Matthew A. Bork,^a Aaron M. Krueger,^a Robin S. Tanke ^a ^* and James G. Brummer ^a

^aDepartment of Chemistry, University of Wisconsin – Stevens Point, Stevens Point, WI 54481, USA
^*Correspondence e-mail: rtanke@uwsp.edu

(Received 28 November 2007; accepted 27 December 2007; online 11 January 2008)

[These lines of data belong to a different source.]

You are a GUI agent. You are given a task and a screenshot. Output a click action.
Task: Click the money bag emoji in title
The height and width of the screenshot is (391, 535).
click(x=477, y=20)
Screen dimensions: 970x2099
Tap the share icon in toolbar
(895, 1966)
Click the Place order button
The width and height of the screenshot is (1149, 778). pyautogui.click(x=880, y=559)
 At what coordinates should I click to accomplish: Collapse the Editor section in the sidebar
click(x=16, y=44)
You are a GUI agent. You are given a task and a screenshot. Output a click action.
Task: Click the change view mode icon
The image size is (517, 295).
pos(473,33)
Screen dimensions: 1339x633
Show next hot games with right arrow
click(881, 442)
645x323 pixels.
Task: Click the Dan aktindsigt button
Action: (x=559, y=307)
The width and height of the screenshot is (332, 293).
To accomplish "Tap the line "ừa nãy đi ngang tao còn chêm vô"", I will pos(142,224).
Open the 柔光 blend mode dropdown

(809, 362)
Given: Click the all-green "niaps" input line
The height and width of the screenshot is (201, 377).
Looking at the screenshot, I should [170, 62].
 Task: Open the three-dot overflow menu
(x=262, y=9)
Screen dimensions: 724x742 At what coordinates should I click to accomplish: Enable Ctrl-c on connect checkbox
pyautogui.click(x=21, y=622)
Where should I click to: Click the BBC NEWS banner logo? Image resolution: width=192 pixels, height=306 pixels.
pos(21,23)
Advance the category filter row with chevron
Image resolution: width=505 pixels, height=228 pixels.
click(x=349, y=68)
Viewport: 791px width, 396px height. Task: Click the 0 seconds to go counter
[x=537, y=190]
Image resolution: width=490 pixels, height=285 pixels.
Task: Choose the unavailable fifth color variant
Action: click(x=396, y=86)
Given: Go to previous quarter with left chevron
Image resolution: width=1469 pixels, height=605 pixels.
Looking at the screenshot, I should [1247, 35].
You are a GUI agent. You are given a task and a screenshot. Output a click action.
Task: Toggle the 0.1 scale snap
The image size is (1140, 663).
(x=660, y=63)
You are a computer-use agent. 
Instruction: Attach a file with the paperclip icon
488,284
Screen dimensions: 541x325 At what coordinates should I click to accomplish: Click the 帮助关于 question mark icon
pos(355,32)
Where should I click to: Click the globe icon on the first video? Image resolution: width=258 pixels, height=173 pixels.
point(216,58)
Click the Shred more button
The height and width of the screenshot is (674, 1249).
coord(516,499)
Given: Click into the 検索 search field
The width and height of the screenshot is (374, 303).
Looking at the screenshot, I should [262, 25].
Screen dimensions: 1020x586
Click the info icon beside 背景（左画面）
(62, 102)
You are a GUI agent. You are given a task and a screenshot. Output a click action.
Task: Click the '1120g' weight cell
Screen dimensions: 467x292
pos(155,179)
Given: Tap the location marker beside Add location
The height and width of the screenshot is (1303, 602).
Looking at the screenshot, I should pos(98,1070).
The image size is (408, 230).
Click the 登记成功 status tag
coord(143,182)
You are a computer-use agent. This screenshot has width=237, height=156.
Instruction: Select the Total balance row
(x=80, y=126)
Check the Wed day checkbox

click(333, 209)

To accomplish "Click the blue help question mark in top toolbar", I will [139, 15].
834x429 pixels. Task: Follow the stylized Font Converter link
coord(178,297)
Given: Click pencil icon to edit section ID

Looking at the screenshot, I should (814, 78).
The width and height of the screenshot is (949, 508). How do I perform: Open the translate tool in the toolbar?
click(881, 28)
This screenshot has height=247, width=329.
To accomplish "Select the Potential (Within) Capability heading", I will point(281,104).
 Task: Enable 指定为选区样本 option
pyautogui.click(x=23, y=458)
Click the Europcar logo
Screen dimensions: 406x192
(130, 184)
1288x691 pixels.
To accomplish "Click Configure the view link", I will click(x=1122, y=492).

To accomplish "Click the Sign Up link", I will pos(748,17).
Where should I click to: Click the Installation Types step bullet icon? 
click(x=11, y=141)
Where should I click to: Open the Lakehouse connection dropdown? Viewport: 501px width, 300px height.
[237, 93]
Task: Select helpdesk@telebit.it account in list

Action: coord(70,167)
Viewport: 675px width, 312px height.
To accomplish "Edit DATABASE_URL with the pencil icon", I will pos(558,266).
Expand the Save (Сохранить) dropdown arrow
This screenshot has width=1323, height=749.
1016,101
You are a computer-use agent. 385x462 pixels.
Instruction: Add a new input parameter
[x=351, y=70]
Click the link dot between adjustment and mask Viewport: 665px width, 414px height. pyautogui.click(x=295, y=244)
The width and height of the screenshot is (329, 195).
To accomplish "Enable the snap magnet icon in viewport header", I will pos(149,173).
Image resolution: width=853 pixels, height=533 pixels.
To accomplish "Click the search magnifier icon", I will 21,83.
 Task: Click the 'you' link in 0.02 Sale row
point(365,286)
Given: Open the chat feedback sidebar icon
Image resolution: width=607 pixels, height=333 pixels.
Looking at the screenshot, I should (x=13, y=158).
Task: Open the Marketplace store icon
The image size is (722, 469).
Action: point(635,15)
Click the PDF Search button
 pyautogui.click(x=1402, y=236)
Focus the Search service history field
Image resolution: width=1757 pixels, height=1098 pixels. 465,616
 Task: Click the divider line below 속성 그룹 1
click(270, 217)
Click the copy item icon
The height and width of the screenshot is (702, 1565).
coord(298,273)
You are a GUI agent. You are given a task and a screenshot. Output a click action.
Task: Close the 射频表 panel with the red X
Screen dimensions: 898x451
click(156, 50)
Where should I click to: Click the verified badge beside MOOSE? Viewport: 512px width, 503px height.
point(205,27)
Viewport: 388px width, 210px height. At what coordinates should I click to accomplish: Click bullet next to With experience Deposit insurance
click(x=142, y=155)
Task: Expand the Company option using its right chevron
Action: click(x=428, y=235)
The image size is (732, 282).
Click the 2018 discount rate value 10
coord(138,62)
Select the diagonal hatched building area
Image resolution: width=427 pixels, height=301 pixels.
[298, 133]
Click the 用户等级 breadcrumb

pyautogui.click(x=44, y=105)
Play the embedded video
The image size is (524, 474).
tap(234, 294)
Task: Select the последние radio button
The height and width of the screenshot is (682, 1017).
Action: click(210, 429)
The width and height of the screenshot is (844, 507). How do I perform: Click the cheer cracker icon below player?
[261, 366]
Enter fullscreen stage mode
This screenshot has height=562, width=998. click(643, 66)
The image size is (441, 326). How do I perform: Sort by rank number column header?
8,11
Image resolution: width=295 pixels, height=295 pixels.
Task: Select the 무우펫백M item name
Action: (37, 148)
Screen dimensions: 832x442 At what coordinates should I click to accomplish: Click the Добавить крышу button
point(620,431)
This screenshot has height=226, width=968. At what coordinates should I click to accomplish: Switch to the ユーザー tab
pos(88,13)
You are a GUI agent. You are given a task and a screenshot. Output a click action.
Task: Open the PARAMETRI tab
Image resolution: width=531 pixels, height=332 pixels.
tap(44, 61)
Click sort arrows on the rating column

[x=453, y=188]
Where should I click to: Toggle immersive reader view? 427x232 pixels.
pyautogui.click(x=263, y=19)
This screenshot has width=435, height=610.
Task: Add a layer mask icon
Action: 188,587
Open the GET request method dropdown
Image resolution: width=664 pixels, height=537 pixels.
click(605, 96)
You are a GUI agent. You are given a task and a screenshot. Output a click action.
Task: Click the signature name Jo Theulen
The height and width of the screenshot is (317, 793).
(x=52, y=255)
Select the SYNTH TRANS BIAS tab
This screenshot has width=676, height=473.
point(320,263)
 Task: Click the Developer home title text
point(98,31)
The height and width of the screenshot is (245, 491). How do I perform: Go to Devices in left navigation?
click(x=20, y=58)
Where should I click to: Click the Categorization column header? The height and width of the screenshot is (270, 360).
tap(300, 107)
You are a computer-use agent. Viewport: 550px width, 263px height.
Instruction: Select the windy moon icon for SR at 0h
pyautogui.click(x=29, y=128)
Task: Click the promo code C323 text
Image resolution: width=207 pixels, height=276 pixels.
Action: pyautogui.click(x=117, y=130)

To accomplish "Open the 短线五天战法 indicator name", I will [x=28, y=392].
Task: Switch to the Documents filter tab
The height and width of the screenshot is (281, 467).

Crystals of the title compound, C₃₀H₂₀F₁₂P₂ or R₂PCH₂CH₂PR₂ (R = 4-C₆H₄CF₃), were inadvertently prepared while attempting to recrystallize a crude sample of trans-Re(Cl)(N₂)(R₂PCH₂CH₂PR₂)₂ from diethyl ether. The molecule lies on a center of inversion. One of the rings lies approximately in the P—C—C—P plane; the dihedral angle is 174.53°.The other ring is not quite perpendicular; the dihedral angle is 71.1°. The compound is isostructural with the R = Ph, 4-C₆H₄CH₃ and 4-C₆H₄CH₂CH₃ analogues. It is well known that the basicity of phosphines and diphosphines can be altered by changing the electron-donating ability of R; however, the structural parameters for the title compound do not significantly differ from those of the aforementioned substituted-phenyl compounds.

Related literature

For the synthesis of the title compound, see: Chatt et al. (1985 ). For the crystal structures of similar 1,2-bis(diphenylphosphino)ethane structures, see: Tiekink (2001 ); Zeller et al. (2003 ); Zeller & Hunter (2004 ). For related literature, see: Allman & Goel (1982 ); Larson (1970 ); Nordwig et al. (2006 ); Streuli (1960 ); Tolman (1970 ).

Experimental

Crystal data

C₃₀H₂₀F₁₂P₂
M_r = 670.41
Monoclinic, P 2₁ /n
a = 15.188 (11) Å
b = 5.402 (4) Å
c = 18.123 (13) Å
β = 99.044 (9)°
V = 1468.3 (19) Å³
Z = 2
Mo Kα radiation
μ = 0.24 mm⁻¹
T = 208 K
0.40 × 0.10 × 0.10 mm

Data collection

Bruker SMART APEXII diffractometer
Absorption correction: multi-scan (SADABS; Sheldrick, 2006 ) T_min = 0.91, T_max = 0.98
9947 measured reflections
3240 independent reflections
2616 reflections with I > 2σ(I)
R_int = 0.044

Refinement

R[F² > 2σ(F²)] = 0.061
wR(F²) = 0.162
S = 0.95
3229 reflections
208 parameters
H-atom parameters constrained
Δρ_max = 0.73 e Å⁻³
Δρ_min = −0.43 e Å⁻³

Data collection: APEX2 (Bruker, 2006 ); cell refinement: APEX2; data reduction: APEX2; program(s) used to solve structure: SHELXS97 (Sheldrick, 2008 ); program(s) used to refine structure: CRYSTALS (Betteridge et al., 2003 ); molecular graphics: CAMERON (Watkin et al., 1996 ); software used to prepare material for publication: CRYSTALS.

Supporting information

Crystal structure: contains datablocks global, I. DOI: 10.1107/S1600536807068547/om2196sup1.cif

Structure factors: contains datablock I. DOI: 10.1107/S1600536807068547/om2196Isup2.hkl

checkCIF report

Comment top

1,2-Bis{bis[4-(trifluoromethyl)phenyl]phosphino}ethane was obtained accidently during the recrystallization of trans-Re(Cl)(N₂)(R₂PCH₂CH₂PR₂)₂[R = 4-Ph—CF₃] from diethyl ether. We were interested in preparing this complex in order to measure its luminescent properties and then compare them to those for the analogous R = Ph, 4-Ph-OCH₃, and CH₂CH₃complexes. Our preliminary results indicate that these complexes show simultaneous emission from two excited levels of different orbital parentage. Our intent is to investigate how changes in diphosphine basicity brought about by variations in R influence the bandshape and lifetimes of these emissions thereby allowing us to assign the excited states responsible for luminescence.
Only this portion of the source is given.